Per Duley, questa esperienza ha fatto la differenza nella sua professione, oltre che nella sua esistenza, perché lo ha messo, dice, “letteralmente a camminare nelle scarpe delle persone di cui voleva raccontare la vita”.
“In un giorno stesso, posso essere due persone. Quando mi sveglio, e ho dolore, (…) in molti modi mi sento una “vittima” di una mina. Ma nello stesso giorno, ho anche la forza di una persona che ha attraversato un’esperienza del genere, e questa resilienza fa di me un “sopravvissuto”. L’opportunità di viaggiare per il mondo e portare avanti il mio lavoro, avere una vita simile a quella che avevo prima delle ferite, fa di me un “sopravvissuto”. Da qui, la fondazione della sua organizzazione, Legacy of war foundation: assicurarsi “che tutte le vittime delle mine abbiano l’opportunità di avere una vita piena come “sopravvissuti””.
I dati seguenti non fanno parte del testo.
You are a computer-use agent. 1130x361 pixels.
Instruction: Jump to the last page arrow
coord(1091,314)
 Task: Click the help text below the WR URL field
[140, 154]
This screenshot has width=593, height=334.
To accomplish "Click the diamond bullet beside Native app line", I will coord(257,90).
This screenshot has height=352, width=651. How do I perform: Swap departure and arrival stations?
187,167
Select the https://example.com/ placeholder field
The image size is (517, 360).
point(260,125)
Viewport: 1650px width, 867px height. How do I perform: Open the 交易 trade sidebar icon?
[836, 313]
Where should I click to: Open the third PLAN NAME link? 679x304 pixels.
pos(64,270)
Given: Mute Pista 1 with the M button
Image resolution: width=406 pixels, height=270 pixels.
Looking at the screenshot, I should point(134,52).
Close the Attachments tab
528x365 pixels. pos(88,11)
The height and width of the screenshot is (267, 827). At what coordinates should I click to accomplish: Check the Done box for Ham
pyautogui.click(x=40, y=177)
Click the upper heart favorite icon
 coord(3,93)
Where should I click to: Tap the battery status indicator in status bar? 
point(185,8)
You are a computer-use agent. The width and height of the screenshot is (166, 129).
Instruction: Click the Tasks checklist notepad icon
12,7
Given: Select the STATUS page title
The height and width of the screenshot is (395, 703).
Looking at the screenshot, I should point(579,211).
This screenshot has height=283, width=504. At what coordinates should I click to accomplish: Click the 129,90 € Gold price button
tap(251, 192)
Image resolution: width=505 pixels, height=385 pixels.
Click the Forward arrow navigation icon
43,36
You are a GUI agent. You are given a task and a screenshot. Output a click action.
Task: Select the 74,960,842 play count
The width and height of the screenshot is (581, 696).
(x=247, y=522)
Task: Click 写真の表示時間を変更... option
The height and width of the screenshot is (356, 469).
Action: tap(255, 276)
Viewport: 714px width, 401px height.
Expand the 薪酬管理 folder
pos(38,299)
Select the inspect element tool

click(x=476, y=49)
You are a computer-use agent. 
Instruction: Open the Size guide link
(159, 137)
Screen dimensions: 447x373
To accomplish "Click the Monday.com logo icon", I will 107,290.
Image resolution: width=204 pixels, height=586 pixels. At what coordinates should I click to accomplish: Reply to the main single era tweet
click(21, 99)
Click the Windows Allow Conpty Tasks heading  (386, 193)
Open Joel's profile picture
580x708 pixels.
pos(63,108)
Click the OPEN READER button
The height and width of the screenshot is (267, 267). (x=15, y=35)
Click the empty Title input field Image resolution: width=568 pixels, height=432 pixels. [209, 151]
“Per un bambino che è ferito da una mina e che perde un arto per l’esplosione di una bomba, quella è una condanna che dura tutta la vita”. E ricorda la storia di Ataqullah, un bambino di 7 anni incontrato a Kabul nel 2012, proprio alcuni mesi dopo l’incidente che lo aveva mutilato di tre arti. Ataqullah aveva perso un braccio e una gamba, e in un centro di fisioterapia della Croce Rossa stava imparando a camminare su una gamba protesica per la prima volta. “L’ho guardato mentre si sforzava di camminare avanti e indietro. Ho pensato a tutto il dolore che io avevo sofferto tutti i giorni, fisico ed emotivo. Mi ricordo di essermi chiesto: perché un ragazzino deve passare attraverso la stessa esperienza che ho attraversato io, semplicemente perché stava andando a scuola? E appena gli ho scattato una fotografia, mi sono ritrovato in lacrime”.